During this season of political mayhem intolerant spirits abound. When did it become accepted by people of faith to be so mean spirited to those who disagree with them? I receive emails with unflattering jokes, hateful and deriding words all in an effort to sway me not to vote for the ungodly candidate. One thing I have learned is you cannot expect "Godless" people to behave in a Godly manner. Lately I have wondered just how "Godly" people differ.
The only way anyone can see God in us is for us to reflect His love and grace. Notice I said His love and grace. Sometimes it is hard to feel loving or gracious to those around us. The marvelous thing is we can ask the Spirit to fill us with the love and compassion we might lack. We don't have to be perfect and do this all ourselves. I am convinced anyone who tries to love on their own will fail. True love comes from God. He is it's author. Unless you allow His love to channel through you, all you have is a pale pitiful offering. No one can share a grace they have not taken into their own heart. At least this has been my experience.

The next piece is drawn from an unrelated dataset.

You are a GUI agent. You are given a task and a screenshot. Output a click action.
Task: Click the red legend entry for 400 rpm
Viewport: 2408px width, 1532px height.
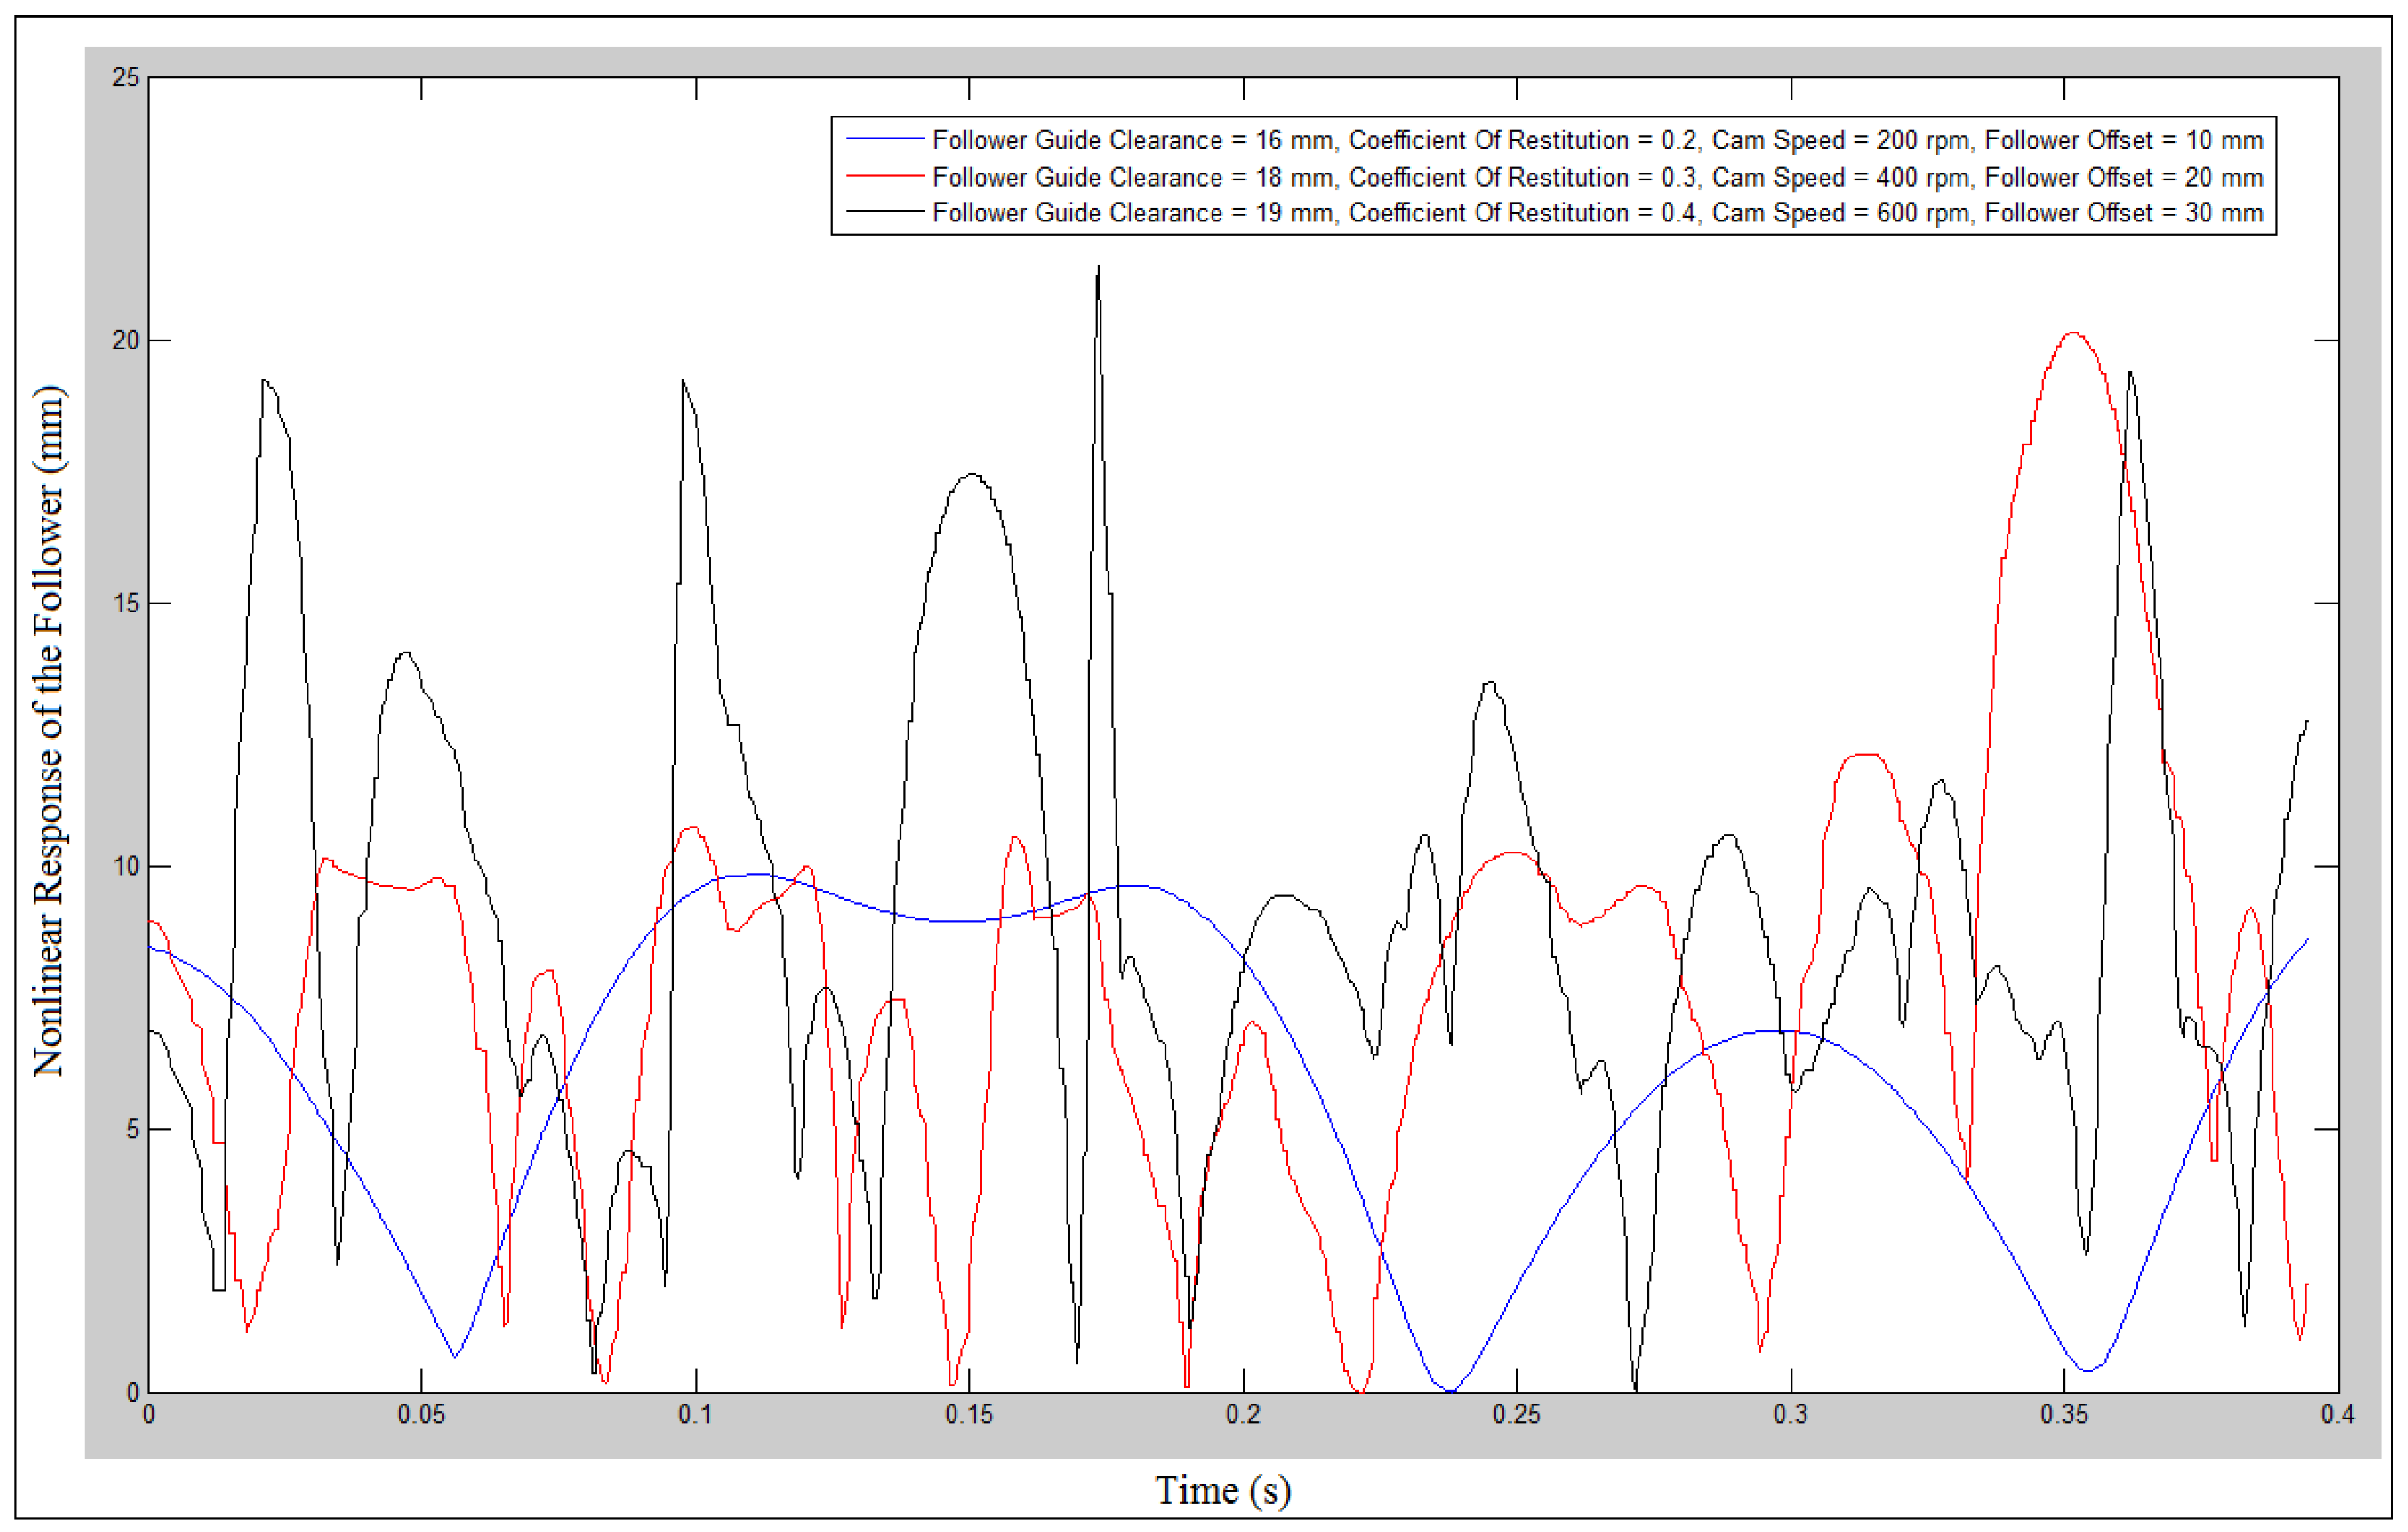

When I was in my twenties I knew well of God. Knew all the right words to say to my Christian friends, read all the right books and did all the right things. Somewhere along the way I had forgotten that being a Christian means a wondrous love affair with the Lord. I thought that by growing up I would have to leave the intimacy I had found in my teens years behind because it was a childish way to work my faith. I had forgotten that I don't work out my faith, the Spirit works it out in me. By limiting my relationship with God to the confines of my mind I failed. Failed miserably in sharing His love with others. Failed superbly in finding joy for myself. And failed my brothers and sisters in Christ by stepping out of sync with their fellowship.
As I struggle with the sadness at the vindictiveness of the season I try to remember that sometimes even those who assert they know Christ still don't know Jesus. They too have confined God to their minds and kept Him from their hearts. I ask God to help me to remember to share His love because they might need His Son. Thankfully I had friends who loved me enough to tell me they saw no evidence of Christ in me. I'm grateful to them for doing so, I'm thankful the Spirit was still with me to show me how to open my heart again.
Tonight is the start of Lent. We celebrate Ash Wednesday to bring our hearts to repentance. A chance to tally up whatever is wrong in you and bring it to the One who can forgive and make it right. The Psalm I started the day with was Psalm 51. I like to say it's a favorite but truthfully I 'd be hard pressed to find one that isn't.
Generous in love—God, give grace!
Huge in mercy—wipe out my bad record.
Scrub away my guilt,
soak out my sins in your laundry.
I know how bad I've been;
my sins are staring me down.
You're the One I've violated,
and you've seen it all, seen the full extent of my evil.
You have all the facts before you;
whatever you decide about me is fair.
I've been out of step with you for a long time,
in the wrong since before I was born.
What you're after is truth from the inside out.
Enter me, then; conceive a new, true life.
Soak me in your laundry and I'll come out clean,
scrub me and I'll have a snow-white life.
Tune me in to foot-tapping songs,
set these once-broken bones to dancing.
Don't look too close for blemishes,
give me a clean bill of health.
God, make a fresh start in me,
shape a Genesis week from the chaos of my life.
Don't throw me out with the trash,
or fail to breathe holiness in me.
Bring me back from gray exile,
put a fresh wind in my sails!
Give me a job teaching rebels your ways
so the lost can find their way home.
Commute my death sentence, God, my salvation God,
and I'll sing anthems to your life-giving ways.
Unbutton my lips, dear God;
I'll let loose with your praise.
Going through the motions doesn't please you,
a flawless performance is nothing to you.
I learned God-worship when my pride was shattered.
Heart-shattered lives ready for love
don't for a moment escape God's notice.
I pray that wherever you find yourself this Lenten season you will be open to reflecting God's grace.